**GOAL:**
Can you convert the listing below into a Markdown table with the columns Row and Line, where Row numbers each line in order and Line holds its text, leaving out blank lines?

**SUPPLIED ENTRIES:**
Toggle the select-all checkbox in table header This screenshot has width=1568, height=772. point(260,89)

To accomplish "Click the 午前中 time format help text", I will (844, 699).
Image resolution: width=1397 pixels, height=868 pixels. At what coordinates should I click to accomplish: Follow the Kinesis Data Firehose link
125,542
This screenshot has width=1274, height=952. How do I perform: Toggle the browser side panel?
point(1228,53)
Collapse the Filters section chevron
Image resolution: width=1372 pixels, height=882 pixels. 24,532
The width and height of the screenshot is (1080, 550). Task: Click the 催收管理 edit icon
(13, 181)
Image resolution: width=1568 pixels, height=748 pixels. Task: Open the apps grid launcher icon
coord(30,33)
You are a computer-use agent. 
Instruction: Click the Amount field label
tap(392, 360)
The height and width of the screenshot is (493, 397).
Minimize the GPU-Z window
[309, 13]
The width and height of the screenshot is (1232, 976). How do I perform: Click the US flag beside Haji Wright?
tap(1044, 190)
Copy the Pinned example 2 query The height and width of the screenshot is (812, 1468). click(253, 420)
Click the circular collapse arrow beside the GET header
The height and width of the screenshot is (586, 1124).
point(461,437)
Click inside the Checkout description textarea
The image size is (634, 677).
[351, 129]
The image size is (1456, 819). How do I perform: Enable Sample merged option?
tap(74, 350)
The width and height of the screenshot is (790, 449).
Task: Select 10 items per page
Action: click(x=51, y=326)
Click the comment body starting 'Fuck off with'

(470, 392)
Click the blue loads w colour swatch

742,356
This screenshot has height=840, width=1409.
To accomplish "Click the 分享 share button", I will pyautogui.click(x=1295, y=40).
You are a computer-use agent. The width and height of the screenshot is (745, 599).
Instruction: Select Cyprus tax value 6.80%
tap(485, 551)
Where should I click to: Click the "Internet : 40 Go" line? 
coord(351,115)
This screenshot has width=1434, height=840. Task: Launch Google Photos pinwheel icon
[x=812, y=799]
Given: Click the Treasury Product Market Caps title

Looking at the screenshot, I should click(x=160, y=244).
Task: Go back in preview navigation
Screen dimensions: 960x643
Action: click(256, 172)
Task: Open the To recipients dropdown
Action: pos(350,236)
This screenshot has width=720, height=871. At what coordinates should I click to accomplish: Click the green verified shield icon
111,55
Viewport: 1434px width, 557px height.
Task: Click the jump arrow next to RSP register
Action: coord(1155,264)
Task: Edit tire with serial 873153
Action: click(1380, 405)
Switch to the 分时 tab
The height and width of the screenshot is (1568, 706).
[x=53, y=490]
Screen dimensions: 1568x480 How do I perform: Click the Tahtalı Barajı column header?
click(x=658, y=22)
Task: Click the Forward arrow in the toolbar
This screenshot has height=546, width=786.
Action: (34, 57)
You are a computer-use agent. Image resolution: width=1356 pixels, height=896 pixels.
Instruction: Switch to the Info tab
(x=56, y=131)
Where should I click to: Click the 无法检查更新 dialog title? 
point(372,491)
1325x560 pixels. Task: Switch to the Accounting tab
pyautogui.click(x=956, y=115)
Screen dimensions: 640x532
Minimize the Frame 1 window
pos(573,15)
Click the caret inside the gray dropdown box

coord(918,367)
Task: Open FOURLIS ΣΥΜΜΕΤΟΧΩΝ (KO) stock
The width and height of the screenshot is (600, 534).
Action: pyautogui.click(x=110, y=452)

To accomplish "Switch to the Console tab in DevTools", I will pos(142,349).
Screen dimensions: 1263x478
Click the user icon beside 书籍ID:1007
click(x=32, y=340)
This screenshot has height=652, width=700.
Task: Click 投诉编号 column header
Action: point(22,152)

**ANSWER:**
| Row | Line |
|---|---|
| 1 | Toggle the select-all checkbox in table header This screenshot has width=1568, height=772. point(260,89) |
| 2 | To accomplish "Click the 午前中 time format help text", I will (844, 699). |
| 3 | Image resolution: width=1397 pixels, height=868 pixels. At what coordinates should I click to accomplish: Follow the Kinesis Data Firehose link |
| 4 | 125,542 |
| 5 | This screenshot has width=1274, height=952. How do I perform: Toggle the browser side panel? |
| 6 | point(1228,53) |
| 7 | Collapse the Filters section chevron |
| 8 | Image resolution: width=1372 pixels, height=882 pixels. 24,532 |
| 9 | The width and height of the screenshot is (1080, 550). Task: Click the 催收管理 edit icon |
| 10 | (13, 181) |
| 11 | Image resolution: width=1568 pixels, height=748 pixels. Task: Open the apps grid launcher icon |
| 12 | coord(30,33) |
| 13 | You are a computer-use agent.  |
| 14 | Instruction: Click the Amount field label |
| 15 | tap(392, 360) |
| 16 | The height and width of the screenshot is (493, 397). |
| 17 | Minimize the GPU-Z window |
| 18 | [309, 13] |
| 19 | The width and height of the screenshot is (1232, 976). How do I perform: Click the US flag beside Haji Wright? |
| 20 | tap(1044, 190) |
| 21 | Copy the Pinned example 2 query The height and width of the screenshot is (812, 1468). click(253, 420) |
| 22 | Click the circular collapse arrow beside the GET header |
| 23 | The height and width of the screenshot is (586, 1124). |
| 24 | point(461,437) |
| 25 | Click inside the Checkout description textarea |
| 26 | The image size is (634, 677). |
| 27 | [351, 129] |
| 28 | The image size is (1456, 819). How do I perform: Enable Sample merged option? |
| 29 | tap(74, 350) |
| 30 | The width and height of the screenshot is (790, 449). |
| 31 | Task: Select 10 items per page |
| 32 | Action: click(x=51, y=326) |
| 33 | Click the comment body starting 'Fuck off with' |
| 34 | (470, 392) |
| 35 | Click the blue loads w colour swatch |
| 36 | 742,356 |
| 37 | This screenshot has height=840, width=1409. |
| 38 | To accomplish "Click the 分享 share button", I will pyautogui.click(x=1295, y=40). |
| 39 | You are a computer-use agent. The width and height of the screenshot is (745, 599). |
| 40 | Instruction: Select Cyprus tax value 6.80% |
| 41 | tap(485, 551) |
| 42 | Where should I click to: Click the "Internet : 40 Go" line?  |
| 43 | coord(351,115) |
| 44 | This screenshot has width=1434, height=840. Task: Launch Google Photos pinwheel icon |
| 45 | [x=812, y=799] |
| 46 | Given: Click the Treasury Product Market Caps title |
| 47 | Looking at the screenshot, I should click(x=160, y=244). |
| 48 | Task: Go back in preview navigation |
| 49 | Screen dimensions: 960x643 |
| 50 | Action: click(256, 172) |
| 51 | Task: Open the To recipients dropdown |
| 52 | Action: pos(350,236) |
| 53 | This screenshot has width=720, height=871. At what coordinates should I click to accomplish: Click the green verified shield icon |
| 54 | 111,55 |
| 55 | Viewport: 1434px width, 557px height. |
| 56 | Task: Click the jump arrow next to RSP register |
| 57 | Action: coord(1155,264) |
| 58 | Task: Edit tire with serial 873153 |
| 59 | Action: click(1380, 405) |
| 60 | Switch to the 分时 tab |
| 61 | The height and width of the screenshot is (1568, 706). |
| 62 | [x=53, y=490] |
| 63 | Screen dimensions: 1568x480 How do I perform: Click the Tahtalı Barajı column header? |
| 64 | click(x=658, y=22) |
| 65 | Task: Click the Forward arrow in the toolbar |
| 66 | This screenshot has height=546, width=786. |
| 67 | Action: (34, 57) |
| 68 | You are a computer-use agent. Image resolution: width=1356 pixels, height=896 pixels. |
| 69 | Instruction: Switch to the Info tab |
| 70 | (x=56, y=131) |
| 71 | Where should I click to: Click the 无法检查更新 dialog title?  |
| 72 | point(372,491) |
| 73 | 1325x560 pixels. Task: Switch to the Accounting tab |
| 74 | pyautogui.click(x=956, y=115) |
| 75 | Screen dimensions: 640x532 |
| 76 | Minimize the Frame 1 window |
| 77 | pos(573,15) |
| 78 | Click the caret inside the gray dropdown box |
| 79 | coord(918,367) |
| 80 | Task: Open FOURLIS ΣΥΜΜΕΤΟΧΩΝ (KO) stock |
| 81 | The width and height of the screenshot is (600, 534). |
| 82 | Action: pyautogui.click(x=110, y=452) |
| 83 | To accomplish "Switch to the Console tab in DevTools", I will pos(142,349). |
| 84 | Screen dimensions: 1263x478 |
| 85 | Click the user icon beside 书籍ID:1007 |
| 86 | click(x=32, y=340) |
| 87 | This screenshot has height=652, width=700. |
| 88 | Task: Click 投诉编号 column header |
| 89 | Action: point(22,152) |